Pixel coordinate grounding data:

_ _ _ _ _ _ _

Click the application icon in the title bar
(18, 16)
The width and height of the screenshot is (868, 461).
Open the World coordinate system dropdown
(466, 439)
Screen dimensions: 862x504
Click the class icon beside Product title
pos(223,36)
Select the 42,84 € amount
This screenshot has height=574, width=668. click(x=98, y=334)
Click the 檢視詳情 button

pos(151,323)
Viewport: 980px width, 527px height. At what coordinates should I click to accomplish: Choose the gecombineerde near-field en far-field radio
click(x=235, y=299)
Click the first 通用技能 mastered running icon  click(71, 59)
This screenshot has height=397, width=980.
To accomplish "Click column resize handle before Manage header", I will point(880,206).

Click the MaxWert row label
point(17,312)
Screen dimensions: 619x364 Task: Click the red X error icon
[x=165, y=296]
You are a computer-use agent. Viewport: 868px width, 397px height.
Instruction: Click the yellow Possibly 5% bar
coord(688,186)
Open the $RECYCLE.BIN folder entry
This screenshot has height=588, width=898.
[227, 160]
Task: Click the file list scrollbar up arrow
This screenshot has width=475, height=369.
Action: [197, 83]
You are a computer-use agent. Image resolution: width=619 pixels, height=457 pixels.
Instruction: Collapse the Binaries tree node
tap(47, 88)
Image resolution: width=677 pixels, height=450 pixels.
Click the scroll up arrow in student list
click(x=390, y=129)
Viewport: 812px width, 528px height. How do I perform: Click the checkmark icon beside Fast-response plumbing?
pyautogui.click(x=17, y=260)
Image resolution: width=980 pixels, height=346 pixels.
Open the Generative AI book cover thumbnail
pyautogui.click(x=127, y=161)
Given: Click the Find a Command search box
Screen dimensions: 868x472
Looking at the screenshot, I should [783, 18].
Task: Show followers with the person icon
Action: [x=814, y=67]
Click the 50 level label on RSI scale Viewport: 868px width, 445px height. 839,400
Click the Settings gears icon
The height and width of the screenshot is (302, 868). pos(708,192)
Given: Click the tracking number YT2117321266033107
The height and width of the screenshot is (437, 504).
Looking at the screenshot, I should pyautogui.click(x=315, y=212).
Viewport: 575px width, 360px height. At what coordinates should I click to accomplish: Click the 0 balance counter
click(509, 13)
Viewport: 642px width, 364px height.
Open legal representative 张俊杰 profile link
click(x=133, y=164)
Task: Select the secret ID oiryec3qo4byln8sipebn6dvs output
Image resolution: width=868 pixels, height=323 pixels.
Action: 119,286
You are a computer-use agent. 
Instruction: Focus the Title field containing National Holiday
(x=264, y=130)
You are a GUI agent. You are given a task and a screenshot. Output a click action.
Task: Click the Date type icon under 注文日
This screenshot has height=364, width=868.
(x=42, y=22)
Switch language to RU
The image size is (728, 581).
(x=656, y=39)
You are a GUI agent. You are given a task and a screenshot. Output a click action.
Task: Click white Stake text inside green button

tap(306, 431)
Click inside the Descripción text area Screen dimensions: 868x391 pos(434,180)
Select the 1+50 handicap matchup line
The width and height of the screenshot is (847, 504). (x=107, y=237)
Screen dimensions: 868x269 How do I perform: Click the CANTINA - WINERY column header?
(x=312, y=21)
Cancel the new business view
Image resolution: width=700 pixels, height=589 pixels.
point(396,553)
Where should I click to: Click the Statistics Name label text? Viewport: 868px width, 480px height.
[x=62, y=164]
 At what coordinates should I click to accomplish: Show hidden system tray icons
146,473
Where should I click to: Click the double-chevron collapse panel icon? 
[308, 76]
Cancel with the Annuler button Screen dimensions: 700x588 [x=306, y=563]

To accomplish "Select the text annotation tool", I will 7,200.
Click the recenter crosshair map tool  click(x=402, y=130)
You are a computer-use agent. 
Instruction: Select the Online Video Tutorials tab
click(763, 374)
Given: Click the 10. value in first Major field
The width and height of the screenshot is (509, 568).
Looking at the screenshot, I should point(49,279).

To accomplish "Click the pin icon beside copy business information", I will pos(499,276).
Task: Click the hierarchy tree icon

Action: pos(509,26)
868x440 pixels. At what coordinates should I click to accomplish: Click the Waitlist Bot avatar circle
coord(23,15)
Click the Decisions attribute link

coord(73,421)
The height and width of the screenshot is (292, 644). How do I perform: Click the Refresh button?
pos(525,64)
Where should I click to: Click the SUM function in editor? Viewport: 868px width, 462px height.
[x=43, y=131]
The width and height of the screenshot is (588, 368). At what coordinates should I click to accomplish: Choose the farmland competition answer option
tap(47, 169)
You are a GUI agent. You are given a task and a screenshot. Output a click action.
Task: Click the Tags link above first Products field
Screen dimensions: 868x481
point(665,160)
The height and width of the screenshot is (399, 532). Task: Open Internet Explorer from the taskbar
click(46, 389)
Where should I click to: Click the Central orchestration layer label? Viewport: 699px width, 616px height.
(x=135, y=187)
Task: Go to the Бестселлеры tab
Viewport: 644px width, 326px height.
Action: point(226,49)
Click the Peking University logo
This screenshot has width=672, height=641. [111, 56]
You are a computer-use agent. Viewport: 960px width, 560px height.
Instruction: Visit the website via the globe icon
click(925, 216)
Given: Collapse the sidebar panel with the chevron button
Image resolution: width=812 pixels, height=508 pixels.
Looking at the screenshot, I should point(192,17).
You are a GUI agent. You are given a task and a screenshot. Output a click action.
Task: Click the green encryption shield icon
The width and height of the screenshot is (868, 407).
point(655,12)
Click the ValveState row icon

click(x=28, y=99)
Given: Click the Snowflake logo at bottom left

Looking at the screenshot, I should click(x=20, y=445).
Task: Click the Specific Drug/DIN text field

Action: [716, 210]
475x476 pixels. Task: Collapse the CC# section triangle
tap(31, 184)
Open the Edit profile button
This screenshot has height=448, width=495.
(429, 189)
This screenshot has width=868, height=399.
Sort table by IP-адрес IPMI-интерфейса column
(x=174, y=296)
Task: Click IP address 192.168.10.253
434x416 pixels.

_ _ _ _ _ _ _

**What is required**: Each and every entry needs to be repeated exactly.

**Answer to the exercise**:
Click the application icon in the title bar
(18, 16)
The width and height of the screenshot is (868, 461).
Open the World coordinate system dropdown
(466, 439)
Screen dimensions: 862x504
Click the class icon beside Product title
pos(223,36)
Select the 42,84 € amount
This screenshot has height=574, width=668. click(x=98, y=334)
Click the 檢視詳情 button

pos(151,323)
Viewport: 980px width, 527px height. At what coordinates should I click to accomplish: Choose the gecombineerde near-field en far-field radio
click(x=235, y=299)
Click the first 通用技能 mastered running icon  click(71, 59)
This screenshot has height=397, width=980.
To accomplish "Click column resize handle before Manage header", I will point(880,206).

Click the MaxWert row label
point(17,312)
Screen dimensions: 619x364 Task: Click the red X error icon
[x=165, y=296]
You are a computer-use agent. Viewport: 868px width, 397px height.
Instruction: Click the yellow Possibly 5% bar
coord(688,186)
Open the $RECYCLE.BIN folder entry
This screenshot has height=588, width=898.
[227, 160]
Task: Click the file list scrollbar up arrow
This screenshot has width=475, height=369.
Action: [197, 83]
You are a computer-use agent. Image resolution: width=619 pixels, height=457 pixels.
Instruction: Collapse the Binaries tree node
tap(47, 88)
Image resolution: width=677 pixels, height=450 pixels.
Click the scroll up arrow in student list
click(x=390, y=129)
Viewport: 812px width, 528px height. How do I perform: Click the checkmark icon beside Fast-response plumbing?
pyautogui.click(x=17, y=260)
Image resolution: width=980 pixels, height=346 pixels.
Open the Generative AI book cover thumbnail
pyautogui.click(x=127, y=161)
Given: Click the Find a Command search box
Screen dimensions: 868x472
Looking at the screenshot, I should [783, 18].
Task: Show followers with the person icon
Action: [x=814, y=67]
Click the 50 level label on RSI scale Viewport: 868px width, 445px height. 839,400
Click the Settings gears icon
The height and width of the screenshot is (302, 868). pos(708,192)
Given: Click the tracking number YT2117321266033107
The height and width of the screenshot is (437, 504).
Looking at the screenshot, I should pyautogui.click(x=315, y=212).
Viewport: 575px width, 360px height. At what coordinates should I click to accomplish: Click the 0 balance counter
click(509, 13)
Viewport: 642px width, 364px height.
Open legal representative 张俊杰 profile link
click(x=133, y=164)
Task: Select the secret ID oiryec3qo4byln8sipebn6dvs output
Image resolution: width=868 pixels, height=323 pixels.
Action: 119,286
You are a computer-use agent. 
Instruction: Focus the Title field containing National Holiday
(x=264, y=130)
You are a GUI agent. You are given a task and a screenshot. Output a click action.
Task: Click the Date type icon under 注文日
This screenshot has height=364, width=868.
(x=42, y=22)
Switch language to RU
The image size is (728, 581).
(x=656, y=39)
You are a GUI agent. You are given a task and a screenshot. Output a click action.
Task: Click white Stake text inside green button

tap(306, 431)
Click inside the Descripción text area Screen dimensions: 868x391 pos(434,180)
Select the 1+50 handicap matchup line
The width and height of the screenshot is (847, 504). (x=107, y=237)
Screen dimensions: 868x269 How do I perform: Click the CANTINA - WINERY column header?
(x=312, y=21)
Cancel the new business view
Image resolution: width=700 pixels, height=589 pixels.
point(396,553)
Where should I click to: Click the Statistics Name label text? Viewport: 868px width, 480px height.
[x=62, y=164]
 At what coordinates should I click to accomplish: Show hidden system tray icons
146,473
Where should I click to: Click the double-chevron collapse panel icon? 
[308, 76]
Cancel with the Annuler button Screen dimensions: 700x588 [x=306, y=563]

To accomplish "Select the text annotation tool", I will 7,200.
Click the recenter crosshair map tool  click(x=402, y=130)
You are a computer-use agent. 
Instruction: Select the Online Video Tutorials tab
click(763, 374)
Given: Click the 10. value in first Major field
The width and height of the screenshot is (509, 568).
Looking at the screenshot, I should point(49,279).

To accomplish "Click the pin icon beside copy business information", I will pos(499,276).
Task: Click the hierarchy tree icon

Action: pos(509,26)
868x440 pixels. At what coordinates should I click to accomplish: Click the Waitlist Bot avatar circle
coord(23,15)
Click the Decisions attribute link

coord(73,421)
The height and width of the screenshot is (292, 644). How do I perform: Click the Refresh button?
pos(525,64)
Where should I click to: Click the SUM function in editor? Viewport: 868px width, 462px height.
[x=43, y=131]
The width and height of the screenshot is (588, 368). At what coordinates should I click to accomplish: Choose the farmland competition answer option
tap(47, 169)
You are a GUI agent. You are given a task and a screenshot. Output a click action.
Task: Click the Tags link above first Products field
Screen dimensions: 868x481
point(665,160)
The height and width of the screenshot is (399, 532). Task: Open Internet Explorer from the taskbar
click(46, 389)
Where should I click to: Click the Central orchestration layer label? Viewport: 699px width, 616px height.
(x=135, y=187)
Task: Go to the Бестселлеры tab
Viewport: 644px width, 326px height.
Action: point(226,49)
Click the Peking University logo
This screenshot has width=672, height=641. [111, 56]
You are a computer-use agent. Viewport: 960px width, 560px height.
Instruction: Visit the website via the globe icon
click(925, 216)
Given: Collapse the sidebar panel with the chevron button
Image resolution: width=812 pixels, height=508 pixels.
Looking at the screenshot, I should point(192,17).
You are a GUI agent. You are given a task and a screenshot. Output a click action.
Task: Click the green encryption shield icon
The width and height of the screenshot is (868, 407).
point(655,12)
Click the ValveState row icon

click(x=28, y=99)
Given: Click the Snowflake logo at bottom left

Looking at the screenshot, I should click(x=20, y=445).
Task: Click the Specific Drug/DIN text field

Action: [716, 210]
475x476 pixels. Task: Collapse the CC# section triangle
tap(31, 184)
Open the Edit profile button
This screenshot has height=448, width=495.
(429, 189)
This screenshot has width=868, height=399.
Sort table by IP-адрес IPMI-интерфейса column
(x=174, y=296)
Task: Click IP address 192.168.10.253
434x416 pixels.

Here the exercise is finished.